Je viens de finir mon entretien d’évaluation médicale et cette personne prend place sur le fauteuil pour que l’infirmière réalise le prélèvement sanguin dans une veine qu’elle choisit ce jour là… sur le bras gauche. C’est alors que le patient s’agite et demande avec insistance à ce que le bilan soit fait dans le bras droit. L’infirmière s’exécute mais, curieux de sa réaction, je lui demande pourquoi il ne souhaite pas être prélevé sur l’autre bras.

Conscient du caractère atypique de sa réponse et de l’étonnement qu’elle va provoquer, ce patient se lance alors dans une explication, un peut honteux tout de même.

« Docteur, je sais bien que c’est absurde mais comprenez moi, lorsque l’on m’a dépisté, c’est dans le bras gauche qu’a été fait le prélèvement ; quand on m’a fait le test de confirmation c’était encore dans le bras gauche tout comme à l’occasion du dernier bilan avant la mise en route du traitement. Par contre le premier bilan réalisé après un mois de traitement a été fait dans le bras droit et là pour la première fois, le test était négatif comme tous les tests réalisés depuis. Alors vous comprenez bien que le bilan d’aujourd’hui est tellement important pour moi que j’en deviendrais superstitieux et que je préfère que l’on recherche le virus dans une veine du bras droit ! »

Le prélèvement a été fait selon ses désirs et le patient n’a donc pas été surpris d’apprendre que la virémie était toujours négative. J’ai malgré tout proposé qu’une ultime vérification soit réalisée en prélevant du sang dans son bras gauche pour lui prouver qu’il était bien guéri. Son anxiété semblait à son paroxysme mais il accepta, et nous avons pu lui confirmer sa guérison.

Le patient s’excusa de cette superstition qui n’était pas coutumière chez lui. Nous en avons plaisanté et même ri quand j’ai dit qu’il s’agissait probablement d’un nouvel effet secondaire jusque là inconnu et qu’il fallait très rapidement ouvrir un dossier de pharmacovigilance…

On oublie trop souvent qu’il existe tout un monde entre les soignants et les patients : celui des représentations. À chacun les siennes ; celles des soignants ont été façonnées par des années d’études et d’exercice professionnelle et sont forcément différentes de celles des patients.

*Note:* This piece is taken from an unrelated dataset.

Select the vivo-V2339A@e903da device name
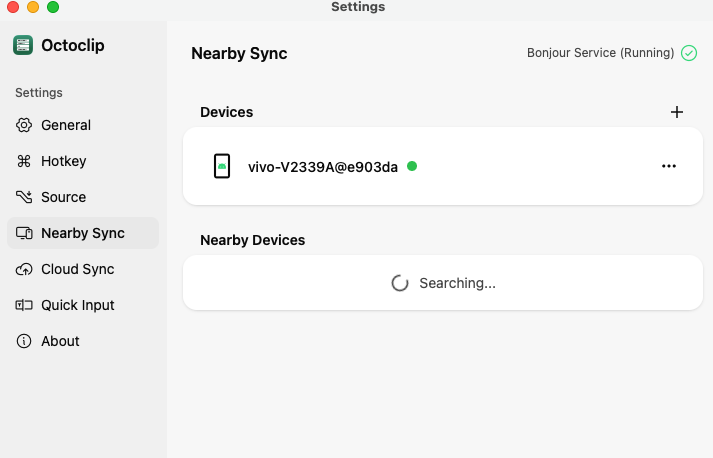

À cela viennent s’ajouter des croyances nourries de peurs parfois infondées mais qui perdurent et s’accrochent en chacun de nous. On ose rarement les verbaliser tant on en a honte. Ce serait pourtant le meilleur moyen de leur tordre le cou une bonne fois pour toutes, tout en réduisant le fossé d’incompréhension qui subsiste parfois encore entre professionnels de santé et patients.